Repeat the entries exactly as they stand.

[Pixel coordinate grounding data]
# # # #

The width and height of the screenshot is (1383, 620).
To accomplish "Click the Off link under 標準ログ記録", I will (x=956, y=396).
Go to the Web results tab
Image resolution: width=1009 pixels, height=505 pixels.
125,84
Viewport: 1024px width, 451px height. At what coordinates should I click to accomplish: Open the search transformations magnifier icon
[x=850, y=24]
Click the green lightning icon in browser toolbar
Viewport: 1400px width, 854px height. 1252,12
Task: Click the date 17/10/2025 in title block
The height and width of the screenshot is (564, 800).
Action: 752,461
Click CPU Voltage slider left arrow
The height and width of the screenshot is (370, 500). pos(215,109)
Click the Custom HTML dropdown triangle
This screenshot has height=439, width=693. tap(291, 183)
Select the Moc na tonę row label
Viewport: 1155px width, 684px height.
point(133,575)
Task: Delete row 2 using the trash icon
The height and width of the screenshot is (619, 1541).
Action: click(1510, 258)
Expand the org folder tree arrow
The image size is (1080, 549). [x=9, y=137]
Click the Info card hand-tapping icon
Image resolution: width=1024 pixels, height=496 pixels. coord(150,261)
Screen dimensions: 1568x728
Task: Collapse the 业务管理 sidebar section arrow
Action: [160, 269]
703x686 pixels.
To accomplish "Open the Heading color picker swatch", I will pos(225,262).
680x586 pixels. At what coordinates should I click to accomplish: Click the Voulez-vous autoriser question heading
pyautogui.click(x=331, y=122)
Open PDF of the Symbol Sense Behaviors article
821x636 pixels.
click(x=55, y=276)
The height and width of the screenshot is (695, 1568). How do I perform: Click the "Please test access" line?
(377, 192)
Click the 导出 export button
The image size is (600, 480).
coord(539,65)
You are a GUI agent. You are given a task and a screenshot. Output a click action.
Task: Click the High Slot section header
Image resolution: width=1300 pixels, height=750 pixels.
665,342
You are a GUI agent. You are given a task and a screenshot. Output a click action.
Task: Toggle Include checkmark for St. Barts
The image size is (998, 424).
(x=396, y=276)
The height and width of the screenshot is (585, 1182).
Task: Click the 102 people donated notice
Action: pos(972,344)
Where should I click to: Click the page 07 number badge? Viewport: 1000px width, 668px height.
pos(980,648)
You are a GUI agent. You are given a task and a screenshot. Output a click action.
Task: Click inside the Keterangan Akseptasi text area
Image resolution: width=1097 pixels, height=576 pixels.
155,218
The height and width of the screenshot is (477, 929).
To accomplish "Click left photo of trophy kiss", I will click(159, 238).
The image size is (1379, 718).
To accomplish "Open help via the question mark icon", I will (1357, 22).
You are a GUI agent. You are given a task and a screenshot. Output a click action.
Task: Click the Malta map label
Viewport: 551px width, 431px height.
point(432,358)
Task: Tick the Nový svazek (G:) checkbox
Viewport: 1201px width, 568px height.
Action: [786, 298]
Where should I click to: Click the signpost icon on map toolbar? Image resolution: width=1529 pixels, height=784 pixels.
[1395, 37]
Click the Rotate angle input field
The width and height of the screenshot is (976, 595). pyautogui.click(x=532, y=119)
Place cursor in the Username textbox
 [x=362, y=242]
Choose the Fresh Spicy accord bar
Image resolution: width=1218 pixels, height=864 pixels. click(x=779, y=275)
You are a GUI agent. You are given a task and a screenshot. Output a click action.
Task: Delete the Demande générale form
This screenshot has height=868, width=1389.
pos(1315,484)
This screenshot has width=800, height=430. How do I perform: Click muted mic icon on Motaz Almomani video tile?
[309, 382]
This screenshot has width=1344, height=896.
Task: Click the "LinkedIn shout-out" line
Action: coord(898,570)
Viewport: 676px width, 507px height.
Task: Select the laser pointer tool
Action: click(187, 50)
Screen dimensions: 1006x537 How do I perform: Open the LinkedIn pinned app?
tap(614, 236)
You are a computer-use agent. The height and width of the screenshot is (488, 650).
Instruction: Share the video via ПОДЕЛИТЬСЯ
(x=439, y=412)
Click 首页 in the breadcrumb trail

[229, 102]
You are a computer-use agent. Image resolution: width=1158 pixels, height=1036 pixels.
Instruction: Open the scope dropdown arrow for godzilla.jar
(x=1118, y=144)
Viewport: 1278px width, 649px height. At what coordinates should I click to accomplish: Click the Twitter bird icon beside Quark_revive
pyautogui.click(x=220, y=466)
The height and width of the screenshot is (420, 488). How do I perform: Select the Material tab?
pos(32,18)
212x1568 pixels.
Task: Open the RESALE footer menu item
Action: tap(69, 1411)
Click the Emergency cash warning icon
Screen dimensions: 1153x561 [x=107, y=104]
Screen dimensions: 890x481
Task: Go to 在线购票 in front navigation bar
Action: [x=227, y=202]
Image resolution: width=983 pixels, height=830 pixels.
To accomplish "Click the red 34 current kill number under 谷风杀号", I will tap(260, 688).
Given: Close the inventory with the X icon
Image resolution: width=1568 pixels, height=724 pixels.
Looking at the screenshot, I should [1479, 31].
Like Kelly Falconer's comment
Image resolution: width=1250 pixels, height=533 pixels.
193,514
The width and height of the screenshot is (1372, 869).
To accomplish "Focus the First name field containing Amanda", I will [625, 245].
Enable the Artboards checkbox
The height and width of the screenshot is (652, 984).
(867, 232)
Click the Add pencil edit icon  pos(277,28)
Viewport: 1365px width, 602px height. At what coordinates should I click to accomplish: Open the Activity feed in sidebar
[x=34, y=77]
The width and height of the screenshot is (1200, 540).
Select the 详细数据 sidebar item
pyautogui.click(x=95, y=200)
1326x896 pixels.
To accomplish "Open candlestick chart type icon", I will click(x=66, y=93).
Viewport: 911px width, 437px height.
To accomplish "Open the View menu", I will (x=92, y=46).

# # # #

**Written answer:**
The width and height of the screenshot is (1383, 620).
To accomplish "Click the Off link under 標準ログ記録", I will (x=956, y=396).
Go to the Web results tab
Image resolution: width=1009 pixels, height=505 pixels.
125,84
Viewport: 1024px width, 451px height. At what coordinates should I click to accomplish: Open the search transformations magnifier icon
[x=850, y=24]
Click the green lightning icon in browser toolbar
Viewport: 1400px width, 854px height. 1252,12
Task: Click the date 17/10/2025 in title block
The height and width of the screenshot is (564, 800).
Action: 752,461
Click CPU Voltage slider left arrow
The height and width of the screenshot is (370, 500). pos(215,109)
Click the Custom HTML dropdown triangle
This screenshot has height=439, width=693. tap(291, 183)
Select the Moc na tonę row label
Viewport: 1155px width, 684px height.
point(133,575)
Task: Delete row 2 using the trash icon
The height and width of the screenshot is (619, 1541).
Action: click(1510, 258)
Expand the org folder tree arrow
The image size is (1080, 549). [x=9, y=137]
Click the Info card hand-tapping icon
Image resolution: width=1024 pixels, height=496 pixels. coord(150,261)
Screen dimensions: 1568x728
Task: Collapse the 业务管理 sidebar section arrow
Action: [160, 269]
703x686 pixels.
To accomplish "Open the Heading color picker swatch", I will pos(225,262).
680x586 pixels. At what coordinates should I click to accomplish: Click the Voulez-vous autoriser question heading
pyautogui.click(x=331, y=122)
Open PDF of the Symbol Sense Behaviors article
821x636 pixels.
click(x=55, y=276)
The height and width of the screenshot is (695, 1568). How do I perform: Click the "Please test access" line?
(377, 192)
Click the 导出 export button
The image size is (600, 480).
coord(539,65)
You are a GUI agent. You are given a task and a screenshot. Output a click action.
Task: Click the High Slot section header
Image resolution: width=1300 pixels, height=750 pixels.
665,342
You are a GUI agent. You are given a task and a screenshot. Output a click action.
Task: Toggle Include checkmark for St. Barts
The image size is (998, 424).
(x=396, y=276)
The height and width of the screenshot is (585, 1182).
Task: Click the 102 people donated notice
Action: pos(972,344)
Where should I click to: Click the page 07 number badge? Viewport: 1000px width, 668px height.
pos(980,648)
You are a GUI agent. You are given a task and a screenshot. Output a click action.
Task: Click inside the Keterangan Akseptasi text area
Image resolution: width=1097 pixels, height=576 pixels.
155,218
The height and width of the screenshot is (477, 929).
To accomplish "Click left photo of trophy kiss", I will click(159, 238).
The image size is (1379, 718).
To accomplish "Open help via the question mark icon", I will (1357, 22).
You are a GUI agent. You are given a task and a screenshot. Output a click action.
Task: Click the Malta map label
Viewport: 551px width, 431px height.
point(432,358)
Task: Tick the Nový svazek (G:) checkbox
Viewport: 1201px width, 568px height.
Action: [786, 298]
Where should I click to: Click the signpost icon on map toolbar? Image resolution: width=1529 pixels, height=784 pixels.
[1395, 37]
Click the Rotate angle input field
The width and height of the screenshot is (976, 595). pyautogui.click(x=532, y=119)
Place cursor in the Username textbox
 [x=362, y=242]
Choose the Fresh Spicy accord bar
Image resolution: width=1218 pixels, height=864 pixels. click(x=779, y=275)
You are a GUI agent. You are given a task and a screenshot. Output a click action.
Task: Delete the Demande générale form
This screenshot has height=868, width=1389.
pos(1315,484)
This screenshot has width=800, height=430. How do I perform: Click muted mic icon on Motaz Almomani video tile?
[309, 382]
This screenshot has width=1344, height=896.
Task: Click the "LinkedIn shout-out" line
Action: coord(898,570)
Viewport: 676px width, 507px height.
Task: Select the laser pointer tool
Action: click(187, 50)
Screen dimensions: 1006x537 How do I perform: Open the LinkedIn pinned app?
tap(614, 236)
You are a computer-use agent. The height and width of the screenshot is (488, 650).
Instruction: Share the video via ПОДЕЛИТЬСЯ
(x=439, y=412)
Click 首页 in the breadcrumb trail

[229, 102]
You are a computer-use agent. Image resolution: width=1158 pixels, height=1036 pixels.
Instruction: Open the scope dropdown arrow for godzilla.jar
(x=1118, y=144)
Viewport: 1278px width, 649px height. At what coordinates should I click to accomplish: Click the Twitter bird icon beside Quark_revive
pyautogui.click(x=220, y=466)
The height and width of the screenshot is (420, 488). How do I perform: Select the Material tab?
pos(32,18)
212x1568 pixels.
Task: Open the RESALE footer menu item
Action: tap(69, 1411)
Click the Emergency cash warning icon
Screen dimensions: 1153x561 [x=107, y=104]
Screen dimensions: 890x481
Task: Go to 在线购票 in front navigation bar
Action: [x=227, y=202]
Image resolution: width=983 pixels, height=830 pixels.
To accomplish "Click the red 34 current kill number under 谷风杀号", I will tap(260, 688).
Given: Close the inventory with the X icon
Image resolution: width=1568 pixels, height=724 pixels.
Looking at the screenshot, I should [1479, 31].
Like Kelly Falconer's comment
Image resolution: width=1250 pixels, height=533 pixels.
193,514
The width and height of the screenshot is (1372, 869).
To accomplish "Focus the First name field containing Amanda", I will [625, 245].
Enable the Artboards checkbox
The height and width of the screenshot is (652, 984).
(867, 232)
Click the Add pencil edit icon  pos(277,28)
Viewport: 1365px width, 602px height. At what coordinates should I click to accomplish: Open the Activity feed in sidebar
[x=34, y=77]
The width and height of the screenshot is (1200, 540).
Select the 详细数据 sidebar item
pyautogui.click(x=95, y=200)
1326x896 pixels.
To accomplish "Open candlestick chart type icon", I will click(x=66, y=93).
Viewport: 911px width, 437px height.
To accomplish "Open the View menu", I will (x=92, y=46).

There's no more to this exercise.